Last week’s visit by a far-right Austrian politician known in Europe for praising Hitler’s employment policies and posing for photos with neo-Nazis sparked considerable controversy here.
Jorg Haider, 42, the leader of the Austrian Freedom Party who is sometimes called the “Austrian David Duke,” said the main purpose for his week-long visit was to solicit the support of over 200,000 Austrian citizens living in the United States who are eligible to vote in the Austrian elections.
But his visit also included meetings with State Department officials and prominent congressmen, as well as a tour of the U.S. Holocaust Memorial Museum.
A slick politician who recently led an unsuccessful campaign to keep Austria out of the European Union and another one to declare, his country closed to foreigners, Haider heads his country’s third-largest party, with 23 seats in the Austrian parliament.
Prior to his ascent to the Austrian parliament, Haider was forced to resign as governor of the German province of Carinthia in 1988 after he expressed support for the Third Reich’s labor policies.
Haider, who says unabashedly he wants to be the next Austrian chancellor, continues to garner support among young neo-Nazis and old communist leaders.
Many predict his rise into the ranks of serious government players will reach new heights after Austria’s next elections in October.
Haider’s visit here was mired in controversy even before he arrived.
At the behest of the Simon Wiesenthal Center, U.S. Rep. Robert Torricelli (D-N.J.) sent a letter to colleagues on Capitol Hill urging them to refuse to meet with Haider.
“In light of the surge of extreme right-wing violence against foreigners and Jews in Europe over the past few years, it is clear that the likes of Jorg Haider should not be dignified with a visit to a United States congressional office,” Torricelli wrote.
CONGRESSMEN POSE FOR PHOTOS WITH HIM
Despite the letter, U.S. Reps. Lee Hamilton (D-Ind.), the powerful chairman of the Foreign Affairs Committee, and Frank McCloskey (D-Ind.) met with Haider and posed for photos with the Austrian party leader.
This prompted an angry response from Rabbi Abraham Cooper, associate dean of the Simon Wiesenthal Center.
In a letter to Hamilton and McCloskey, Cooper expressed the center’s “deep disappointment” over the decision to meet with Haider.
“Armed with photos, (Haider’s) going to go back home with new political capital and legitimacy,” Cooper said.
The letter urged the congressmen to “find appropriate ways to communicate your true feelings about Jorg Haider to the people of Austria.”

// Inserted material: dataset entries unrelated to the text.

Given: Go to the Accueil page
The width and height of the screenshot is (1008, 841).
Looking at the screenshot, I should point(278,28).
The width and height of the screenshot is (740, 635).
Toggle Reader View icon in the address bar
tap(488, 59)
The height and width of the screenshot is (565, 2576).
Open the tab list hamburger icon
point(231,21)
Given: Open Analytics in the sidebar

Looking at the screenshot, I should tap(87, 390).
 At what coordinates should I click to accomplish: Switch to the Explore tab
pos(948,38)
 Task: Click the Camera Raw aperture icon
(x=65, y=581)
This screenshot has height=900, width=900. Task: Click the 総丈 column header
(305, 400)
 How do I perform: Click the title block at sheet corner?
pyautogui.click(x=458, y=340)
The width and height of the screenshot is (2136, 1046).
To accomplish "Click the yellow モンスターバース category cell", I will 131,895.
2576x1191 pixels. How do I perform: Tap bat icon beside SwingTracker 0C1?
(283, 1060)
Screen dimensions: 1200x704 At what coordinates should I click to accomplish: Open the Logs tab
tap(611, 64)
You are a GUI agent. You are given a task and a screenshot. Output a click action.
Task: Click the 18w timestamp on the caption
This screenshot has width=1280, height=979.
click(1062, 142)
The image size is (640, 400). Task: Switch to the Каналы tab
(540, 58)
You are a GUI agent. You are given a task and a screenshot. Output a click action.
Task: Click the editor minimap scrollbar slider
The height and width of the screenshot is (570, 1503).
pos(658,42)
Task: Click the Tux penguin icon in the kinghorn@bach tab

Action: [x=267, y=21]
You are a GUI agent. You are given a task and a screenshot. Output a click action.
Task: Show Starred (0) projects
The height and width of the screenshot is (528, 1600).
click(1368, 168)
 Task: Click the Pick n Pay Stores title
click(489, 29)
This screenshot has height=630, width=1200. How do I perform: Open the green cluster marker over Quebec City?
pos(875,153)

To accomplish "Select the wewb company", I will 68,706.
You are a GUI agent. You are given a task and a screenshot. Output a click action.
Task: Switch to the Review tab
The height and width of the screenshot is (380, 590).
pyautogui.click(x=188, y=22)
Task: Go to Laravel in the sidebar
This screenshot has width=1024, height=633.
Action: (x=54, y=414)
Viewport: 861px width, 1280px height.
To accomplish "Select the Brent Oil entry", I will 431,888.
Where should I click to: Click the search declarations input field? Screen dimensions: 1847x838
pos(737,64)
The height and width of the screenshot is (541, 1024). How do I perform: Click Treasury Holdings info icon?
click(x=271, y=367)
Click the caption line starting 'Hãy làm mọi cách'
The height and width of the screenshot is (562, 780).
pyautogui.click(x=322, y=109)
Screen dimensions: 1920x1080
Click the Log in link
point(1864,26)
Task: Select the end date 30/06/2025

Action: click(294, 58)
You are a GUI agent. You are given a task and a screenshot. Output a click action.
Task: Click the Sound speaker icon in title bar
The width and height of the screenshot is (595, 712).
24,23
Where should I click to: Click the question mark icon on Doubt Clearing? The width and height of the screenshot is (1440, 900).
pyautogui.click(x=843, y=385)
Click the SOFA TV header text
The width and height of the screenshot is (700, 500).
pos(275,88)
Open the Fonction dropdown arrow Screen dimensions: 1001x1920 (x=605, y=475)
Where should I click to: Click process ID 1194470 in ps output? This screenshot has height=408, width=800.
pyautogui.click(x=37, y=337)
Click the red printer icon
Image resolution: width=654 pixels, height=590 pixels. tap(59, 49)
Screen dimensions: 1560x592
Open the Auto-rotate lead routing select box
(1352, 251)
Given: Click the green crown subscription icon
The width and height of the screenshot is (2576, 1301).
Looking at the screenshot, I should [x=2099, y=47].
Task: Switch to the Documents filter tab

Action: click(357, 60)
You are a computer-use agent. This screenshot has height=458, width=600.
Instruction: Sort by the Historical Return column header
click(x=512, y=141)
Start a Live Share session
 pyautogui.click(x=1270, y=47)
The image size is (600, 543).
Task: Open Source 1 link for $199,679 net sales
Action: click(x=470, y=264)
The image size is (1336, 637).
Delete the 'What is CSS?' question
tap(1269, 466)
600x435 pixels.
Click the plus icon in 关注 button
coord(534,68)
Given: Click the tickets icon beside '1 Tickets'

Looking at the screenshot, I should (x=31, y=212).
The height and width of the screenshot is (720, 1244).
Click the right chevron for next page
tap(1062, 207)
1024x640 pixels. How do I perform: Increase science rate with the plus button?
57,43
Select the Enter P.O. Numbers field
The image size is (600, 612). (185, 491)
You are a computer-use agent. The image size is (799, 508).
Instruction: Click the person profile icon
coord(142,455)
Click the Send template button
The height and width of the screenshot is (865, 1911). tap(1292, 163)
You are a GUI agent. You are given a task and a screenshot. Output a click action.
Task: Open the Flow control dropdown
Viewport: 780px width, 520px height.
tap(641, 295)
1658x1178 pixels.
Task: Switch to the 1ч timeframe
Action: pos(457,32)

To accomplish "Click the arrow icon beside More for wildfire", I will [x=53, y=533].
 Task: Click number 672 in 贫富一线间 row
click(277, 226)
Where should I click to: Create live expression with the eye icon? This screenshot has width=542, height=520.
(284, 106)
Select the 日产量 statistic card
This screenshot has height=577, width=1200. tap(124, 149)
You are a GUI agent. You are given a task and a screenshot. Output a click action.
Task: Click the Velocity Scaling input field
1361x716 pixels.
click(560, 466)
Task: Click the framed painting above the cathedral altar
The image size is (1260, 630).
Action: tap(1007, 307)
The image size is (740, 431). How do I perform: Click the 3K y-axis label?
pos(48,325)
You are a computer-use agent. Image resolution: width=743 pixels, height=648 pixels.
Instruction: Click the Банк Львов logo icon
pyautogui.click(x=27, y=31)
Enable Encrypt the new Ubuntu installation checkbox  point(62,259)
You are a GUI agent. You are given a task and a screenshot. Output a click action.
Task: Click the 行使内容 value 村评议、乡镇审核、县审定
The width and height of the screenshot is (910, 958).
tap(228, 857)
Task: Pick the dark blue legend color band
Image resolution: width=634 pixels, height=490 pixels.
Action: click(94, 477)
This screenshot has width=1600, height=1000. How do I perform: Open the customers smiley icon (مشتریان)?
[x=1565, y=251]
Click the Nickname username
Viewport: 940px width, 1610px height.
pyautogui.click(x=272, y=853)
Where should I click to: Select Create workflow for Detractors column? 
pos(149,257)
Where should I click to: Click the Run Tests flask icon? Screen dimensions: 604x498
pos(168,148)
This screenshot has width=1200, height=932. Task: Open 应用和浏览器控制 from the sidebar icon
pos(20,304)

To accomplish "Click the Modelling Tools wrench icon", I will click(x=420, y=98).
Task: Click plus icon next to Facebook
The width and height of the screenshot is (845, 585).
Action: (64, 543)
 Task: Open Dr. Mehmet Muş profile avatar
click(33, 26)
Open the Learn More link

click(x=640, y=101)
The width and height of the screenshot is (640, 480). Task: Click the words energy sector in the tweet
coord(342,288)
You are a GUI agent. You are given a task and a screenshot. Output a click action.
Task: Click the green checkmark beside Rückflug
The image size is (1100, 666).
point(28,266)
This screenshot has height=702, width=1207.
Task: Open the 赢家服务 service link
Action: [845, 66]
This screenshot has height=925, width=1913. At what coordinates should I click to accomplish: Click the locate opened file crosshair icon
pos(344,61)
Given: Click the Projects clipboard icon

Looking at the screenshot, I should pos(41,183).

According to an aide to McCloskey, the congressman received Torricelli’s letter just as Haider was walking in the door. The aide said McCloskey plans to send a letter to Haider this week expressing his concerns about Haider’s embrace of Hitler’s labor polices and his opposition to membership in the European Union.
An aide to Hamilton would say only that the meeting was in line with the congressman’s practice to meet with democratically elected officials.
Haider, clearly upset by Torricelli’s letter, said in an interview that it was “surprising because it is widely known that Americans are fair and before they make a judgment they want to hear out the other party. Apparently here the judgment was made without doing that.”
Cooper, also upset by Haider’s visit to the U.S. Holocaust Museum, said, “I don’t understand how anyone in the Austrian or Jewish community can categorize this as anything but cynical.
“Someone who just completed a campaign to keep Austria out of the European Union is xenophobic, anti-foreigner, anti-immigrant, anti-Semitic,” he said, adding, “Haider came to Washington looking for more respectability and visibility.”
In an exclusive interview with the Jewish Telegraphic Agency after a speech at the National Press Club on June 22, Haider defended his record and derided his critics as “erroneous” and “unfair.”
Despite widespread news accounts that Haider has met with German neo-Nazi leaders, Haider categorically denied any contacts with “these types of people.”
He said stories about his contact with neo-Nazis are “invented to create a mood against me,”
Reacting to his two-hour visit to the U.S. Holocaust Museum, Haider said, “I think that even those individuals who don’t know much about history will realize that we must do everything to enforce tolerance, everything to enforce human rights and everything to strengthen democracy.”
Haider’s father reportedly travelled to Munich in 1933 with Adolf Eichmann and Alois Brunner as part of the so-called Austrian legions.
When asked about the impact his family history has had on his political and personal life, Haider said that his political activity has been shaped by his belief that “we must do everything to prevent from ever happening again a similar racist regime, a totalitarian regime as the Nazi regime was.”
Haider denied he is a Holocaust denier, saying “we had a regime that committed murder on an industrial scale, five, six, seven, eight million people. The numbers are not important, it is awful enough if it happens to one person.”